According to the Eurostat data, the unemployment in Poland is at the level of 6.9%. This is definitely lower than the average within the European Union (8.9%), as well as the average within the eurozone (10.3%). However, does this information really mean that the other countries of the EU should envy us? Not necessarily. A comment regarding these statistics from Marcin Lipka, Cinkciarz.pl analyst.
By looking at the recent statistical data from the national labor market, it may seem that Poland has a nearly full employment level. The unemployment rate that was measured, according to a study on the population's economic activity which is used by the Polish Central Statistical Office (GUS) and the Eurostat, has decreased by 3% since the end of 2013, and is currently at the level of 6.9%. This is the lowest level since the economic transformation in the beginning of the 90s. Moreover, if we compare these values with the values of other European Union countries, we may get the impression that Poland is very successful regarding the labor market. According to the Eurostat data from the end of January, unemployment in Poland is lower than unemployment in Sweden (7.0%), Belgium (7.9%), and Ireland (8.6%). Theoretically, the situation in Finland and France is even worse (respectively 9.4% and 10.2%). However, the situation is completely different when looking at different parameters of the labor market.
An employment index is a relation of the amount of employed people to the amount of people of a working age (15-64 years). At the end of 2015, it was at the level of 63.7%. This is a lower level than in France (64.3%, the Insee data for the end of 2015), where the unemployment rate is higher by half that of the unemployment rate in Poland. On the other hand, the employment index in Sweden is at the level of 76.8%, the same unemployment level as in Poland.
Low unemployment and low employment. How is this possible?
When searching for the reasons for such a low employment index, we can quickly notice that it is depreciated by people within the range of 55-64 years. According to the GUS data, the employment index for this range is at the level of 45.8%. It is very interesting that the unemployment rate in this age group is also very low. What does this mean? It means that there are more than 2.8 million people who are not only unemployed, but they are also not looking for a job.
Moreover, according to the Eurostat data from the end of 2014, only 32.9% of women in Poland from the age group 55-64, are employed. This is worth noting, because the average for the entire European Union regarding this group, is 45.2%. In the case of Sweden and Ireland, the level of this index is 71.5% and 44.7%, respectively. An interesting fact is that Poland is also overtaken in this category by Spain (37.8%). Unemployment in this country is officially three times higher than in Poland at the level of 20.5%.
The Polish labor market also has a serious problem with people with lower qualifications. According to the OECD data, at the end of 2013, the percentage of employed people within working age, and with an education level lower than secondary, only made up 38.5% of employed Poles. This was the second lowest level out of 34 OECD members. We were overtaken in this category by Greece (45.1%), France (54.5%), and Sweden (62.5%).

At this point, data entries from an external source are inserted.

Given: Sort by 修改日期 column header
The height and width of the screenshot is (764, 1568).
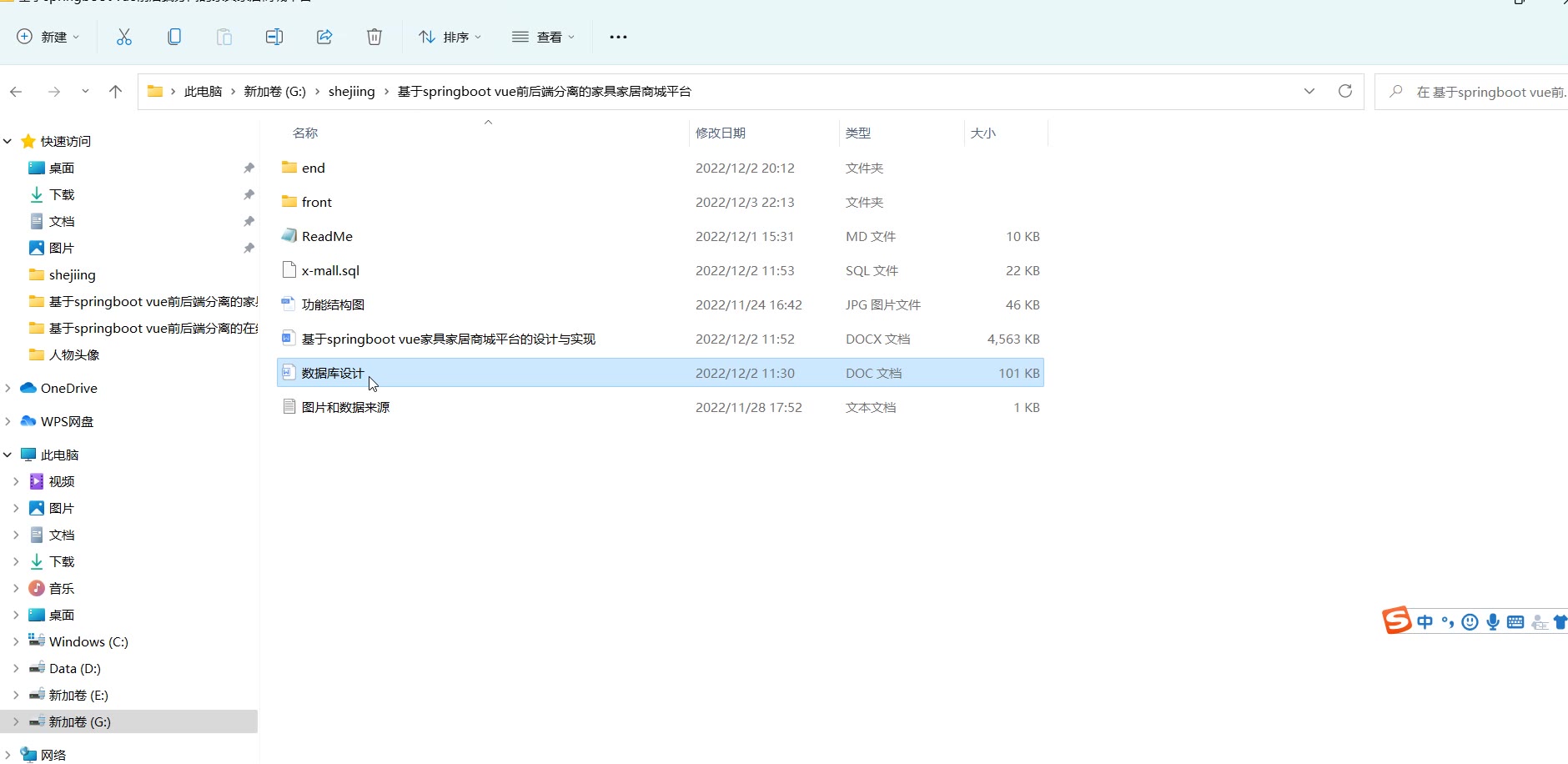Looking at the screenshot, I should tap(721, 133).
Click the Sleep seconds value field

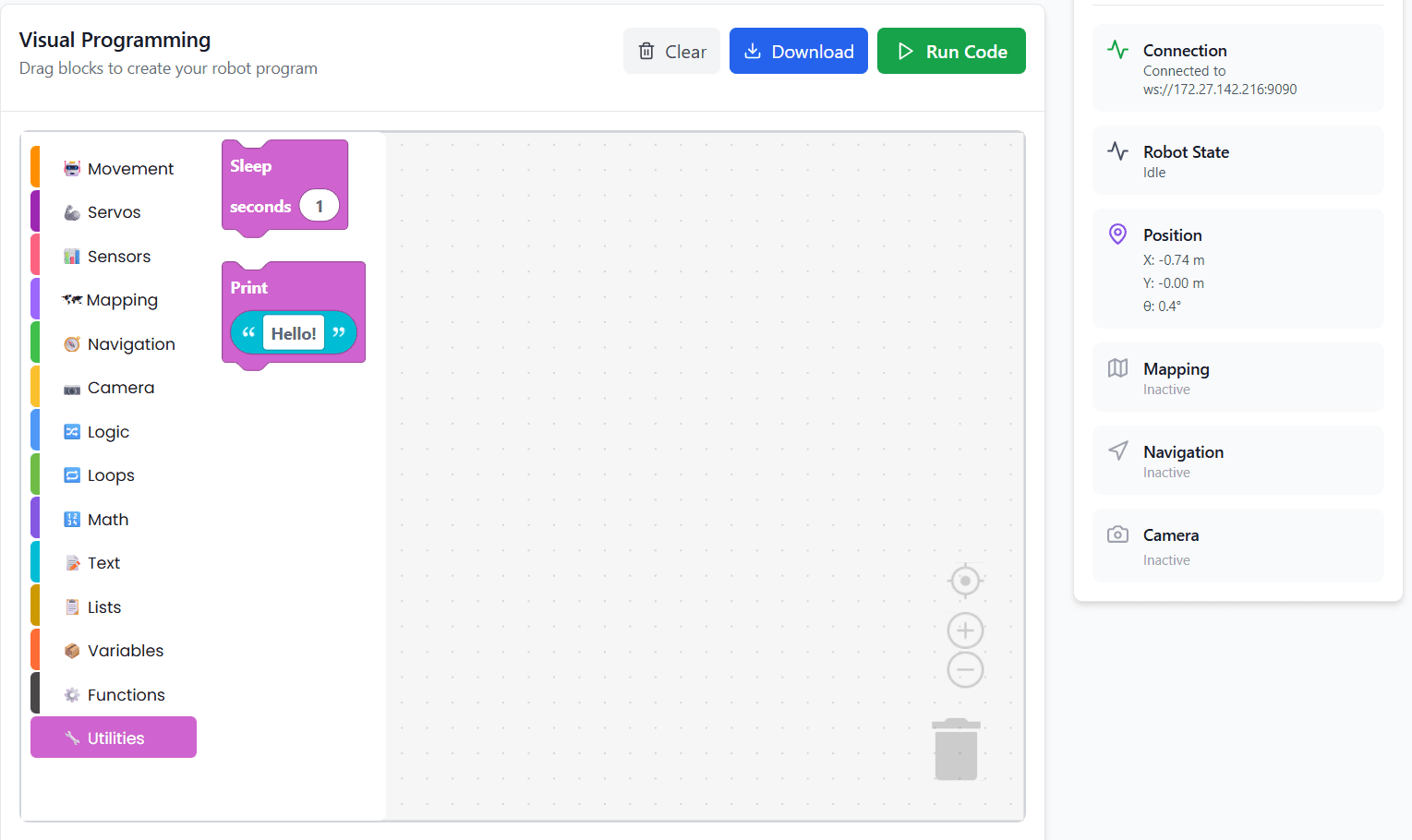pyautogui.click(x=320, y=206)
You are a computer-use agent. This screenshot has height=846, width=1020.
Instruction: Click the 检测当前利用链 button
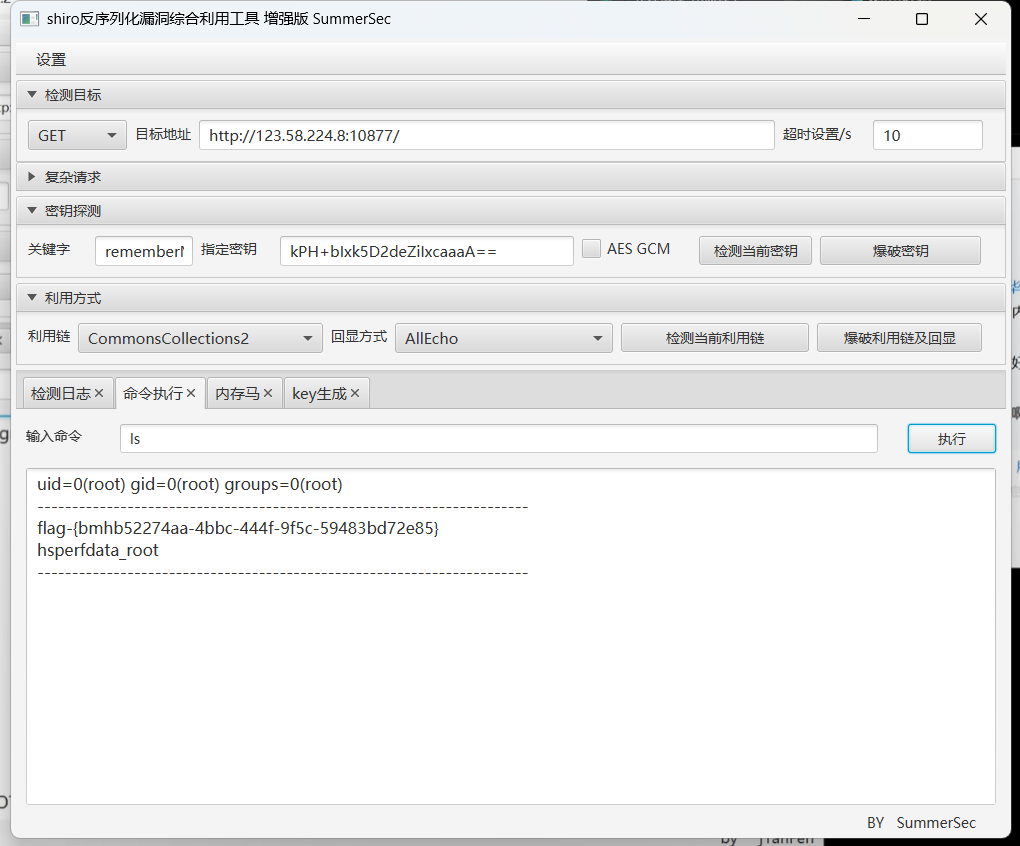[714, 337]
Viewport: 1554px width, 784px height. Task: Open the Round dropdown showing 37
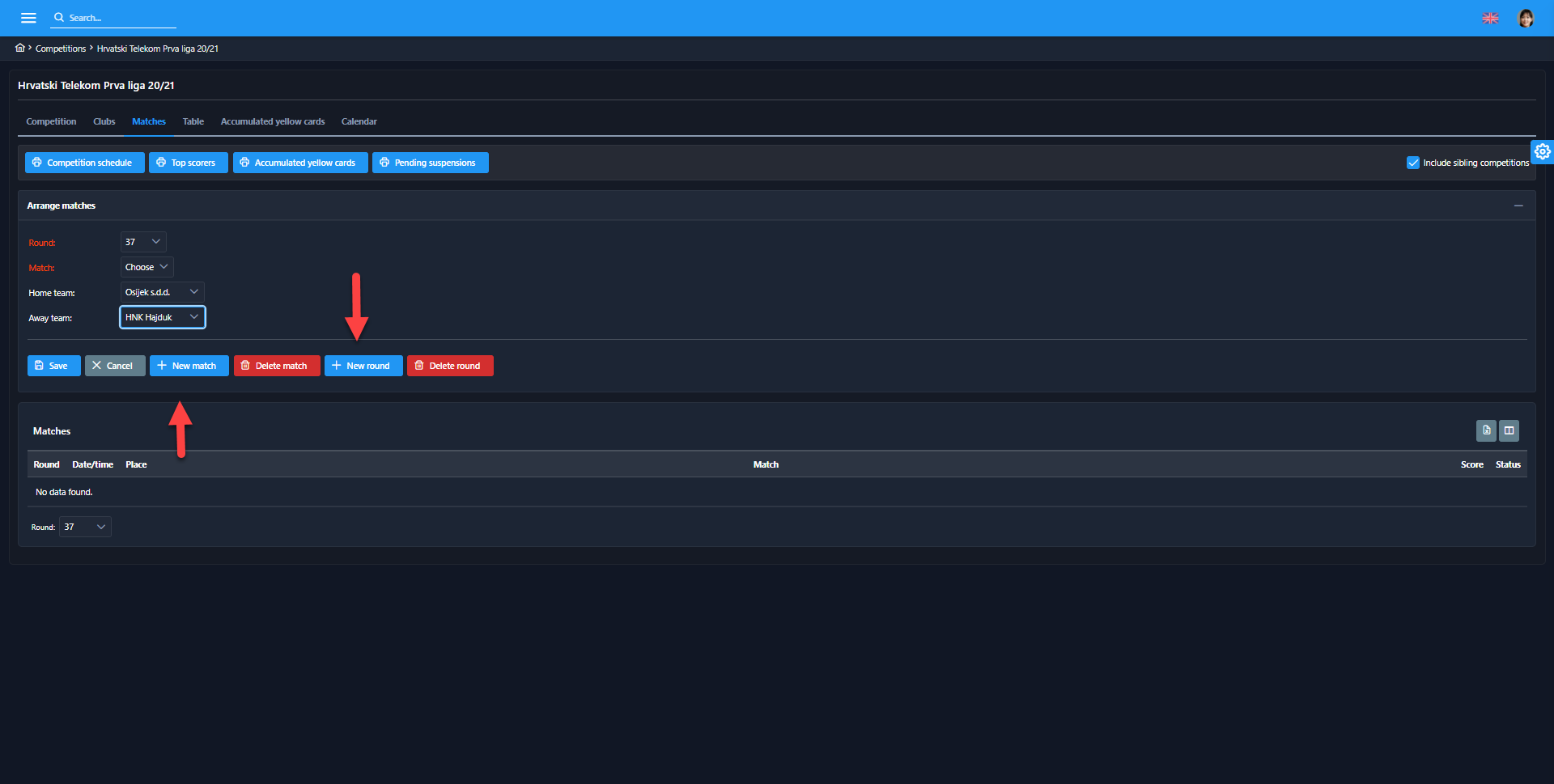pyautogui.click(x=143, y=242)
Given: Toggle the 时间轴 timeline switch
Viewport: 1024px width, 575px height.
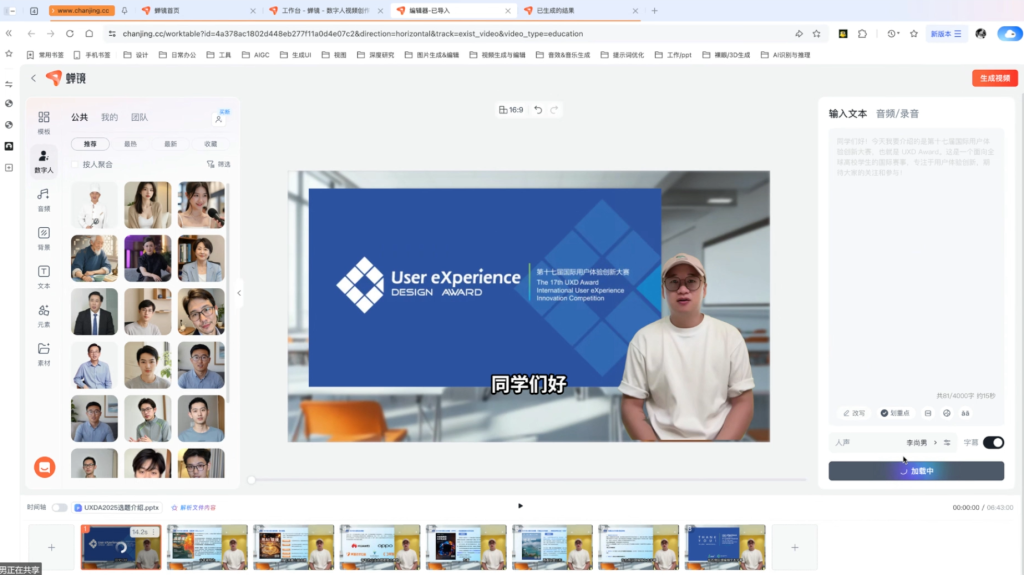Looking at the screenshot, I should pos(60,507).
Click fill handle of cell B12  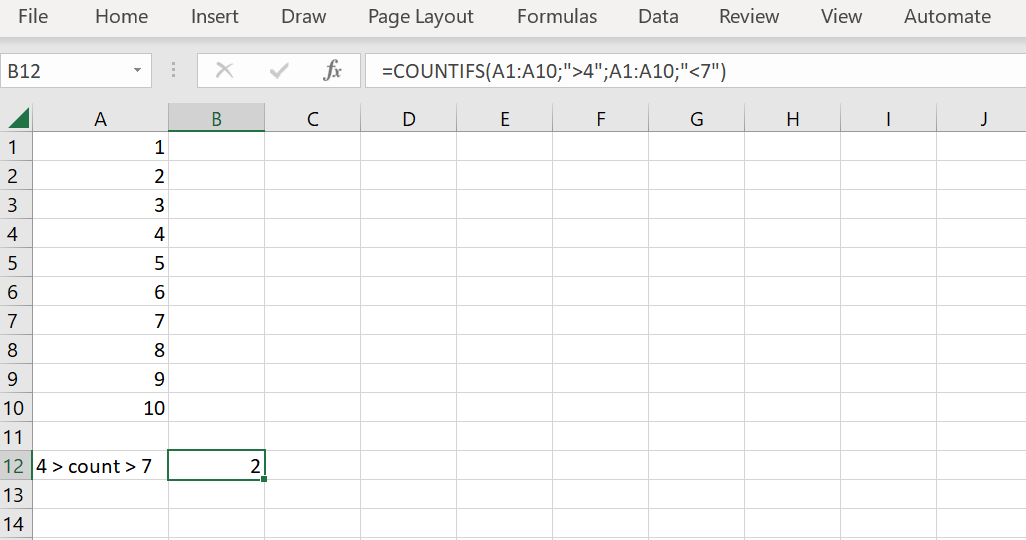(264, 480)
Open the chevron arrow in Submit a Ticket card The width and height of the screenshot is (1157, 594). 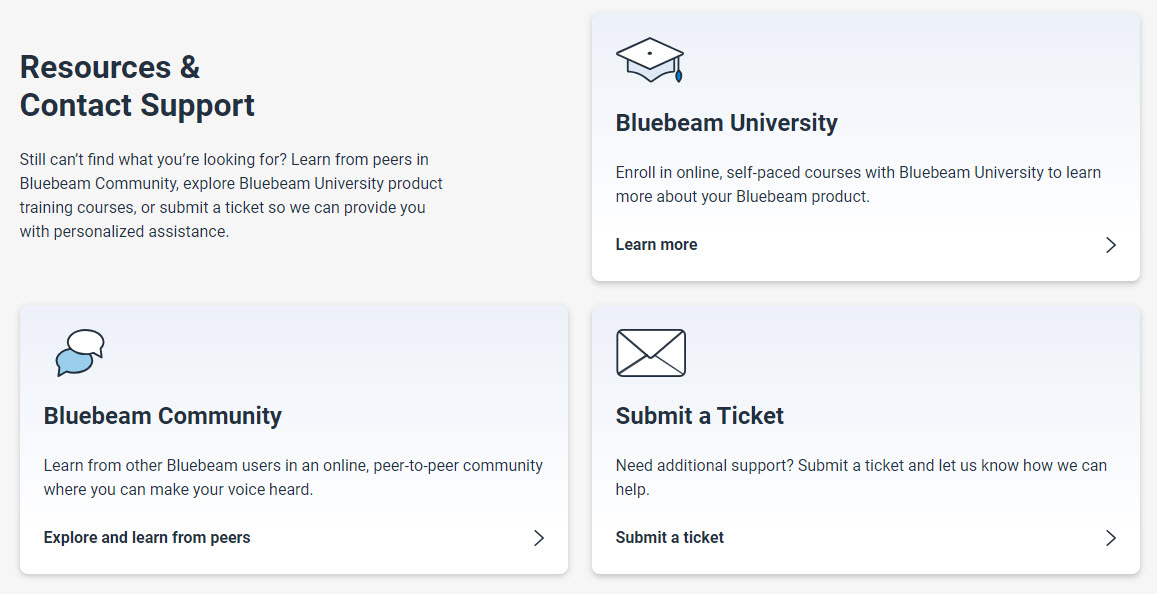[1111, 538]
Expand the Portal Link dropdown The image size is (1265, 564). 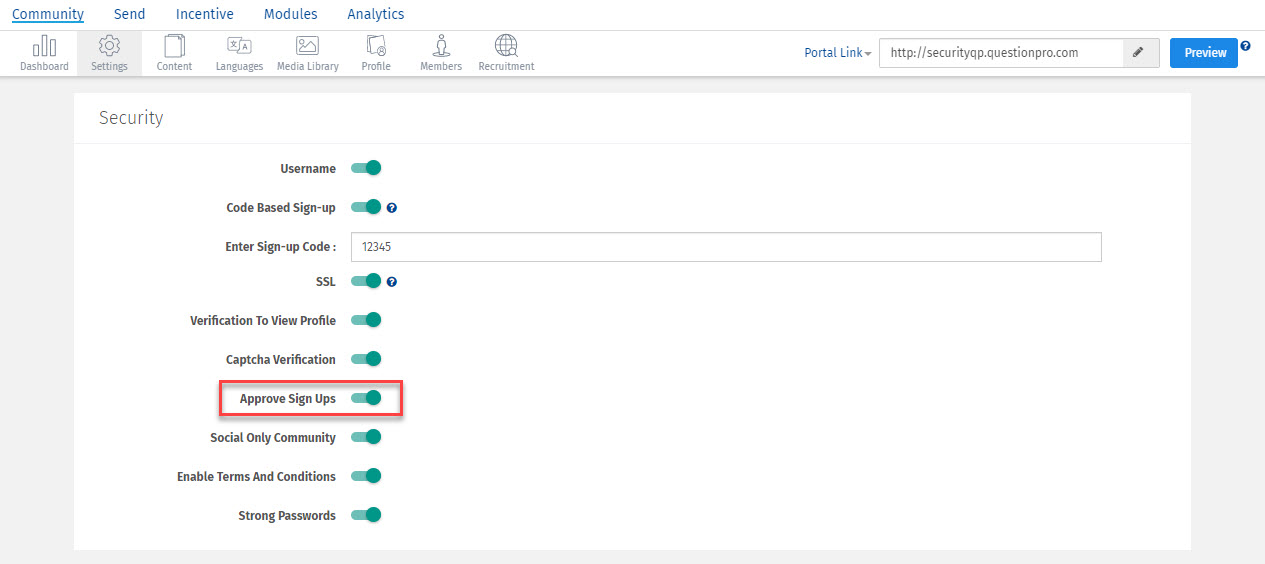click(x=838, y=53)
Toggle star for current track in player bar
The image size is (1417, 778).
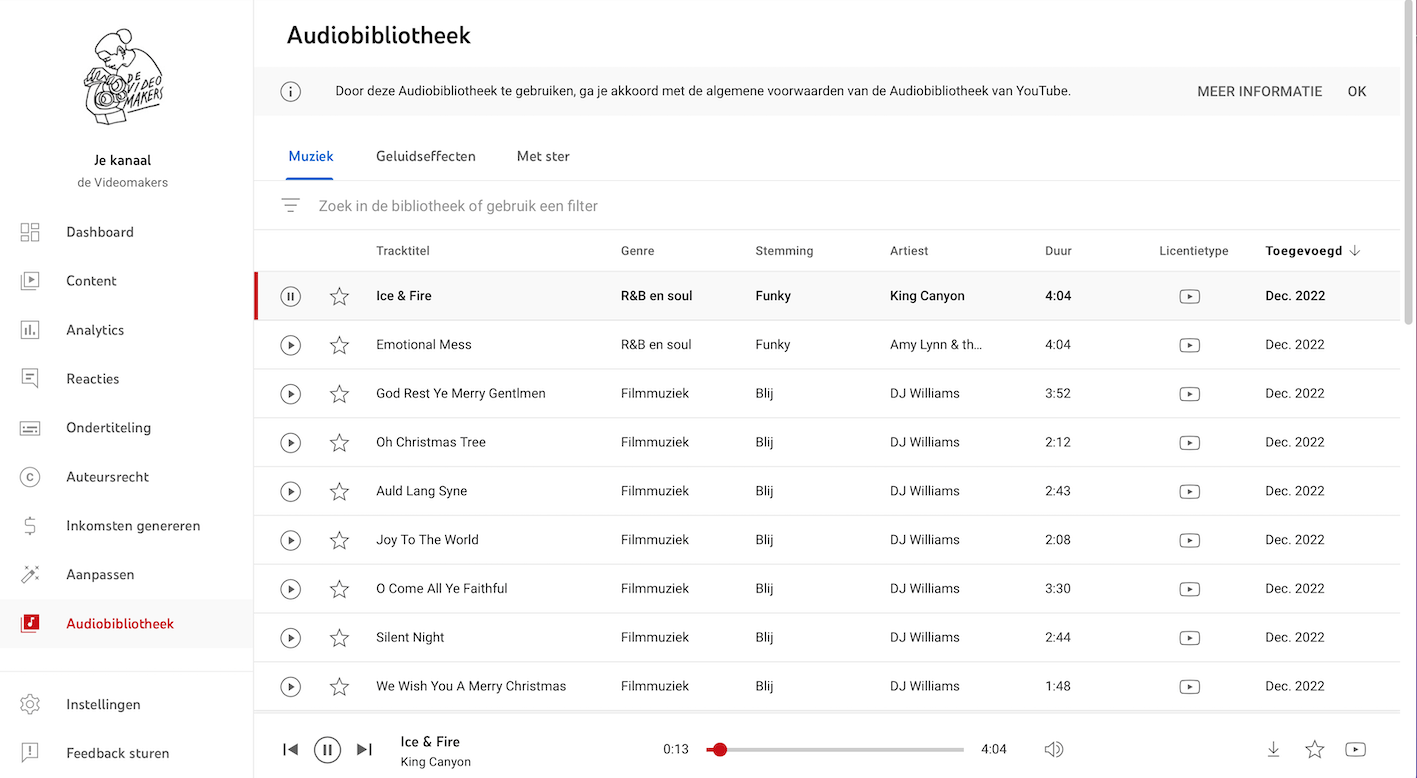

The statistics are clearly better when looking at a group of people with a higher education. According to the OECD, the employment index in this category for both sexes in Poland, is 84.8%. This puts us above France (84.4%), and at the same position as the United Kingdom (84.8%). A high index of employment is also confirmed by a low level of unemployment. According to the Eurostat data from the end of 2014, the level of unemployment for people with a higher education was only 4.1%. This is practically the same value as Sweden (4.0%), and definitely less than France (5.8%), Ireland (6.1%), and Spain (13.8%).
What needs to be done to make things better?
So what is the key to actually improve the situation in the Polish national labor market? The data is showing that the percentage of people with a higher education should grow. This is confirmed by the OECD studies, which are included in the “Education at a Glance 2015” report. The index of employment for Poles within the age range of 55-64 who possess a higher educational degree, is 66% against 45.8% for the entire Polish population, and is only 25% for the people possessing only a primary education. This will allow Poland to clearly increase the general level of employment, which will bring the country to the average values that are observed in developed countries.